- _Given problem_
Render the items from the first line through the line containing "(x=141, y=310)" as a JSON list of strings, one string per line, with blank lines omitted.

— Start —

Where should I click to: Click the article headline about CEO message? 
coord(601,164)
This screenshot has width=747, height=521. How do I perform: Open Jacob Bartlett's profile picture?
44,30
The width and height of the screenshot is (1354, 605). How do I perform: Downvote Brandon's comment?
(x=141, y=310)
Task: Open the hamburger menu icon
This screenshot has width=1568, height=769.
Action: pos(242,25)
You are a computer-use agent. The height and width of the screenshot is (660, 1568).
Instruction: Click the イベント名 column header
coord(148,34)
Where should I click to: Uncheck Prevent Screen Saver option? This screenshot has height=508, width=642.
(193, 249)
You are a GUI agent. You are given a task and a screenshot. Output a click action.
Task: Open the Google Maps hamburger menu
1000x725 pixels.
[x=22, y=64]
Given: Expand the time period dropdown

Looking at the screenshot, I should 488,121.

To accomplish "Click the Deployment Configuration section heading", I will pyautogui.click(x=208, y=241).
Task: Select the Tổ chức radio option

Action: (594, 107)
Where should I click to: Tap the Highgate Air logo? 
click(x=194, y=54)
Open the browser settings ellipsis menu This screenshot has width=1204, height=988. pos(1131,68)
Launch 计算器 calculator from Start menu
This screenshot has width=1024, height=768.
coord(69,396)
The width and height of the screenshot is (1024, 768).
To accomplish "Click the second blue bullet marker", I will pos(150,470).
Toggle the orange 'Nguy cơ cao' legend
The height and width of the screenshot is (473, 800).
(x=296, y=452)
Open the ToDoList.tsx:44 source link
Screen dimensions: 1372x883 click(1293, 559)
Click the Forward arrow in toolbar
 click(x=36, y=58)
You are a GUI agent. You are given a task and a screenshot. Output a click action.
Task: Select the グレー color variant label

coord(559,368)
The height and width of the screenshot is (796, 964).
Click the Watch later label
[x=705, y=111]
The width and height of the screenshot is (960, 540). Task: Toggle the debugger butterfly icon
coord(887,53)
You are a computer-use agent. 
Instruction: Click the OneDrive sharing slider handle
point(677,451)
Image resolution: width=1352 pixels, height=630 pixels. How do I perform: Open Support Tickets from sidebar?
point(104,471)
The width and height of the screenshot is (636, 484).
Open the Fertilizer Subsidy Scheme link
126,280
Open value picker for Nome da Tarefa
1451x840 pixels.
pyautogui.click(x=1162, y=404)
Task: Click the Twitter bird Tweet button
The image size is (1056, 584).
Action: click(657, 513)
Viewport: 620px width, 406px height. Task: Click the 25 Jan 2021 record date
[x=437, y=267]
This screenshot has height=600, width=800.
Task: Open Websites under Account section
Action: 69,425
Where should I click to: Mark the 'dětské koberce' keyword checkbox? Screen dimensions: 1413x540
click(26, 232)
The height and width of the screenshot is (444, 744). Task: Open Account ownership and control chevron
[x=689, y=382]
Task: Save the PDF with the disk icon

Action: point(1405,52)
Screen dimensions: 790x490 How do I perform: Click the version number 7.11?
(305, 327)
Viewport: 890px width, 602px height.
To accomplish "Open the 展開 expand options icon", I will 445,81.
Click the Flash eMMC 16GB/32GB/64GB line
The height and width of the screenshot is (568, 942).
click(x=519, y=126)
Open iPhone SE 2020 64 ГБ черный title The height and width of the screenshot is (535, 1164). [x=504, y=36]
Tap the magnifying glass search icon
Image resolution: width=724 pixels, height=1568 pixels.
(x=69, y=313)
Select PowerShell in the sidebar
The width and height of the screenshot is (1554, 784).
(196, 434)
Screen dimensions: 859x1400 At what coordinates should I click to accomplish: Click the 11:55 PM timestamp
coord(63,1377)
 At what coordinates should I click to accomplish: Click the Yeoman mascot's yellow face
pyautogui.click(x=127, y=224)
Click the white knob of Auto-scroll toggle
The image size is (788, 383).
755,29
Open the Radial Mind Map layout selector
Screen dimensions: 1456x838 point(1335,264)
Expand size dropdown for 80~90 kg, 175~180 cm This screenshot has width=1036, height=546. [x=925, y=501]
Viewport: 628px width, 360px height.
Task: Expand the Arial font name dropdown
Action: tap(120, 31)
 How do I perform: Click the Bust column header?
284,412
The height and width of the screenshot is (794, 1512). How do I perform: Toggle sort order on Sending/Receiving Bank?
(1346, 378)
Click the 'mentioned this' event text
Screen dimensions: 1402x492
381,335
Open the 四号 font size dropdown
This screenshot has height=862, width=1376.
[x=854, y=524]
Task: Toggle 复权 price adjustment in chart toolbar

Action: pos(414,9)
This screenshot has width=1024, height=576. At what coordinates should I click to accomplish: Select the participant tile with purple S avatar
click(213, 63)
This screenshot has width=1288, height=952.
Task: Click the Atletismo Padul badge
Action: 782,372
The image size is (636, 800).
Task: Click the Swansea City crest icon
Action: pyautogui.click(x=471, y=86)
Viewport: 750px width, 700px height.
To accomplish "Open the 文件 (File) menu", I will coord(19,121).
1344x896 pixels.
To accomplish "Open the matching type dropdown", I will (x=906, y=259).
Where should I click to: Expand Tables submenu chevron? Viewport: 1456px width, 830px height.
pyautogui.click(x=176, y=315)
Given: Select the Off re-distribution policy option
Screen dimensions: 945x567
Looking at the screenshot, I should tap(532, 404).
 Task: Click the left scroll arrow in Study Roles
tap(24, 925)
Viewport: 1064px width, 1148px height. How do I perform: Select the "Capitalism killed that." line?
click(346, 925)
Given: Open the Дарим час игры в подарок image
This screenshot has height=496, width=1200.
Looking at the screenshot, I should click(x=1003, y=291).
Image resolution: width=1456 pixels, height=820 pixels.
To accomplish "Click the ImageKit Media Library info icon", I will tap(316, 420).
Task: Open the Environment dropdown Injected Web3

— End —

- _The solution_
[
  "Where should I click to: Click the article headline about CEO message? ",
  "coord(601,164)",
  "This screenshot has width=747, height=521. How do I perform: Open Jacob Bartlett's profile picture?",
  "44,30",
  "The width and height of the screenshot is (1354, 605). How do I perform: Downvote Brandon's comment?",
  "(x=141, y=310)"
]